■ What to work on
Go through the entries and write each one out again unchanged.

■ Record extracts
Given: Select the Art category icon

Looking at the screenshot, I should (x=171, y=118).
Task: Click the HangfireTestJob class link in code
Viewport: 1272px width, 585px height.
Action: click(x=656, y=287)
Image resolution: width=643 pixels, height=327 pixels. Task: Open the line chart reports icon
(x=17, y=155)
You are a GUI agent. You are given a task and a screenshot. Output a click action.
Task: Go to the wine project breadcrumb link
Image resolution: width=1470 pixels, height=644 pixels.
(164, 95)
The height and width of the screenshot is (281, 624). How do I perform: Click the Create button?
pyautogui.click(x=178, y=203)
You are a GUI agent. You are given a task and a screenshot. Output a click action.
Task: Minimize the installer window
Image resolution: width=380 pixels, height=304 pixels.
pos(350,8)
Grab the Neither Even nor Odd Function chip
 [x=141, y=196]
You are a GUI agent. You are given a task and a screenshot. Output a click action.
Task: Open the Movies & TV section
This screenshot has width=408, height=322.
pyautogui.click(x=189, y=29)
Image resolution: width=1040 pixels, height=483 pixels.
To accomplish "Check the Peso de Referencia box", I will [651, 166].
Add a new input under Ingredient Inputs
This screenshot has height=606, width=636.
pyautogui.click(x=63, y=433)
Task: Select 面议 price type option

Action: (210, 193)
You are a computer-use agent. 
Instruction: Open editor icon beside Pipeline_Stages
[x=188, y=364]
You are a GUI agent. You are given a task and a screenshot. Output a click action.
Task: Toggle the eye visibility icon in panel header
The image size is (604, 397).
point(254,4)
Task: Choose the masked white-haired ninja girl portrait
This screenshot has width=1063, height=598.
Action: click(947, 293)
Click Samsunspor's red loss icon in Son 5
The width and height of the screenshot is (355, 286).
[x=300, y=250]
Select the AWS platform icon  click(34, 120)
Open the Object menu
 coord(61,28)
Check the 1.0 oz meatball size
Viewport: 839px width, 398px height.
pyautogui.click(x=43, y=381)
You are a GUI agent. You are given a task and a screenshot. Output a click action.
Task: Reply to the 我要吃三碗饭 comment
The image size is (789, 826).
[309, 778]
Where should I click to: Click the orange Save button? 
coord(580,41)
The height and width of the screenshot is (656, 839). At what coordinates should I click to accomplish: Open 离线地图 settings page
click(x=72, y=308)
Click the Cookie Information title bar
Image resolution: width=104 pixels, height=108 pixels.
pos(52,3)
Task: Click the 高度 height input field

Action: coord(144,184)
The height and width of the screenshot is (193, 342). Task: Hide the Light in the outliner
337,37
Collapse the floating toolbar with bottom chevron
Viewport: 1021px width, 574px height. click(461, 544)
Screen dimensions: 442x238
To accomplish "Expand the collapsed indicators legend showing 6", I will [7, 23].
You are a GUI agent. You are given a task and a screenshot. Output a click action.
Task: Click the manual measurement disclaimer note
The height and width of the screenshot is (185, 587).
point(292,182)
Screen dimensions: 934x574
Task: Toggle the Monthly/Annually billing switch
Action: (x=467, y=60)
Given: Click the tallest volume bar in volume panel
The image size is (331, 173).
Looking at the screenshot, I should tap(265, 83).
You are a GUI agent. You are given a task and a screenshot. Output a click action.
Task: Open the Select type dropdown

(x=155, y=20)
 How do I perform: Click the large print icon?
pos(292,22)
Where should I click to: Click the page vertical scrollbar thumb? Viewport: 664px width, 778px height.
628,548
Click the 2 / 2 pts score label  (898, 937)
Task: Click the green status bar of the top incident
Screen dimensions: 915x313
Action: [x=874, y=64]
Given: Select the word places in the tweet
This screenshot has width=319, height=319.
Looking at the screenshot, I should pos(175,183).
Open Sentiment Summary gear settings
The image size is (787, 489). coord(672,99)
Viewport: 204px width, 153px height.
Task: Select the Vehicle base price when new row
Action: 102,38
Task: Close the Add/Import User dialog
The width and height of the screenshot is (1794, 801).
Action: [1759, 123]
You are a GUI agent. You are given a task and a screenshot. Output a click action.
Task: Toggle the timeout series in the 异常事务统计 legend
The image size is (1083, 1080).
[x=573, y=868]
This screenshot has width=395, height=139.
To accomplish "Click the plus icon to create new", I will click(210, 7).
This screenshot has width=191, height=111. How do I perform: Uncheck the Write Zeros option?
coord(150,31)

■ Completed task
Given: Select the Art category icon

Looking at the screenshot, I should (x=171, y=118).
Task: Click the HangfireTestJob class link in code
Viewport: 1272px width, 585px height.
Action: click(x=656, y=287)
Image resolution: width=643 pixels, height=327 pixels. Task: Open the line chart reports icon
(x=17, y=155)
You are a GUI agent. You are given a task and a screenshot. Output a click action.
Task: Go to the wine project breadcrumb link
Image resolution: width=1470 pixels, height=644 pixels.
(164, 95)
The height and width of the screenshot is (281, 624). How do I perform: Click the Create button?
pyautogui.click(x=178, y=203)
You are a GUI agent. You are given a task and a screenshot. Output a click action.
Task: Minimize the installer window
Image resolution: width=380 pixels, height=304 pixels.
pos(350,8)
Grab the Neither Even nor Odd Function chip
 [x=141, y=196]
You are a GUI agent. You are given a task and a screenshot. Output a click action.
Task: Open the Movies & TV section
This screenshot has width=408, height=322.
pyautogui.click(x=189, y=29)
Image resolution: width=1040 pixels, height=483 pixels.
To accomplish "Check the Peso de Referencia box", I will [651, 166].
Add a new input under Ingredient Inputs
This screenshot has height=606, width=636.
pyautogui.click(x=63, y=433)
Task: Select 面议 price type option

Action: (210, 193)
You are a computer-use agent. 
Instruction: Open editor icon beside Pipeline_Stages
[x=188, y=364]
You are a GUI agent. You are given a task and a screenshot. Output a click action.
Task: Toggle the eye visibility icon in panel header
The image size is (604, 397).
point(254,4)
Task: Choose the masked white-haired ninja girl portrait
This screenshot has width=1063, height=598.
Action: click(947, 293)
Click Samsunspor's red loss icon in Son 5
The width and height of the screenshot is (355, 286).
[x=300, y=250]
Select the AWS platform icon  click(34, 120)
Open the Object menu
 coord(61,28)
Check the 1.0 oz meatball size
Viewport: 839px width, 398px height.
pyautogui.click(x=43, y=381)
You are a GUI agent. You are given a task and a screenshot. Output a click action.
Task: Reply to the 我要吃三碗饭 comment
The image size is (789, 826).
[309, 778]
Where should I click to: Click the orange Save button? 
coord(580,41)
The height and width of the screenshot is (656, 839). At what coordinates should I click to accomplish: Open 离线地图 settings page
click(x=72, y=308)
Click the Cookie Information title bar
Image resolution: width=104 pixels, height=108 pixels.
pos(52,3)
Task: Click the 高度 height input field

Action: coord(144,184)
The height and width of the screenshot is (193, 342). Task: Hide the Light in the outliner
337,37
Collapse the floating toolbar with bottom chevron
Viewport: 1021px width, 574px height. click(461, 544)
Screen dimensions: 442x238
To accomplish "Expand the collapsed indicators legend showing 6", I will [7, 23].
You are a GUI agent. You are given a task and a screenshot. Output a click action.
Task: Click the manual measurement disclaimer note
The height and width of the screenshot is (185, 587).
point(292,182)
Screen dimensions: 934x574
Task: Toggle the Monthly/Annually billing switch
Action: (x=467, y=60)
Given: Click the tallest volume bar in volume panel
The image size is (331, 173).
Looking at the screenshot, I should tap(265, 83).
You are a GUI agent. You are given a task and a screenshot. Output a click action.
Task: Open the Select type dropdown

(x=155, y=20)
 How do I perform: Click the large print icon?
pos(292,22)
Where should I click to: Click the page vertical scrollbar thumb? Viewport: 664px width, 778px height.
628,548
Click the 2 / 2 pts score label  (898, 937)
Task: Click the green status bar of the top incident
Screen dimensions: 915x313
Action: [x=874, y=64]
Given: Select the word places in the tweet
This screenshot has width=319, height=319.
Looking at the screenshot, I should pos(175,183).
Open Sentiment Summary gear settings
The image size is (787, 489). coord(672,99)
Viewport: 204px width, 153px height.
Task: Select the Vehicle base price when new row
Action: 102,38
Task: Close the Add/Import User dialog
The width and height of the screenshot is (1794, 801).
Action: [1759, 123]
You are a GUI agent. You are given a task and a screenshot. Output a click action.
Task: Toggle the timeout series in the 异常事务统计 legend
The image size is (1083, 1080).
[x=573, y=868]
This screenshot has width=395, height=139.
To accomplish "Click the plus icon to create new", I will click(210, 7).
This screenshot has width=191, height=111. How do I perform: Uncheck the Write Zeros option?
coord(150,31)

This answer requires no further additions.